---------- SOURCE

# Guillermo Del Toro's inSane



## Ech?ux (Feb 2, 2011)

​
It's being described as a horror adventure title. It'l be rated M, and is slated to be released in 2013.THQ and Volition will also be involved. Here's hoping this game is the beginning of many from Del Toro.


----------



## Furious George (Feb 2, 2011)

It is FAR too early to say anything about this game... though I do wonder how much involvement Del Toro is actually going to have in it. Hopefully its a little more then Tarantino had with the movie Hero. 

Awesome sig, Echo.


----------



## Gnome (Feb 2, 2011)

The logo reminds me of inFamous, though I'm sure they're unrelated.


----------



## Ech?ux (Feb 2, 2011)

Thanks Cyckness.

Yeah it is really early but after enjoying dead Space so much, hearing adventure horror on the PS3 excites me.


----------



## Krory (Jan 7, 2013)

--------------------
---------- SUPPLIED MATERIAL

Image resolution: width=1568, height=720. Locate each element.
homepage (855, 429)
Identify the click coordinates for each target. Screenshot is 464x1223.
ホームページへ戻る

--------------------

TASK SET:
1) Answer these questions using the forum thread about Guillermo Del Toro's inSane.
(a) In what year is the game slated for release?
(b) What game does the logo remind one poster of?
(c) Which game did the poster Ech?ux enjoy so much?
2) Write the next part of the forum thread about Guillermo Del Toro's inSane, picking up right after its final post.

REPLIES:
1)
(a) 2013
(b) inFamous
(c) Dead Space

2)
Surprisingly, this is not dead yet!

Guillermo has recently said about his "Lovecraftian sandbox" game that there are talks with a "very, very big" company to bring inSANE to us.

So, after THQ dropped the title, what publisher/developer would you folks like to see handling a horror-action title?


----------



## αshɘs (Jan 7, 2013)

well, he did mention he'd like to work with Valve, but seeing the "very, very big company" part and Valve being busy with other stuff, this stays as wishful thinking


----------



## Crowned Clown (Jan 8, 2013)

I hope so, this sound good


----------



## Krory (Jan 8, 2013)

Regardless, del Toro is quality so depending on how hands-on with this he is (and it sounds like very much so), it promises to be great. Especially since he describes it as "Lovecraftian," and he is quite a large fan of Lovecraft so I'd love to see what he comes up with. A lot of the monster designs in his films are amazing.


----------



## Platinum (Jan 8, 2013)

Ubisoft will probably snatch it up.


----------



## αshɘs (Jan 8, 2013)

What about Warner Bros? Pretty sure Del Toro has connections. They're releasing Pacific Rim too.


----------



## Charlotte D. Kurisu (Jan 8, 2013)

never heard of this before..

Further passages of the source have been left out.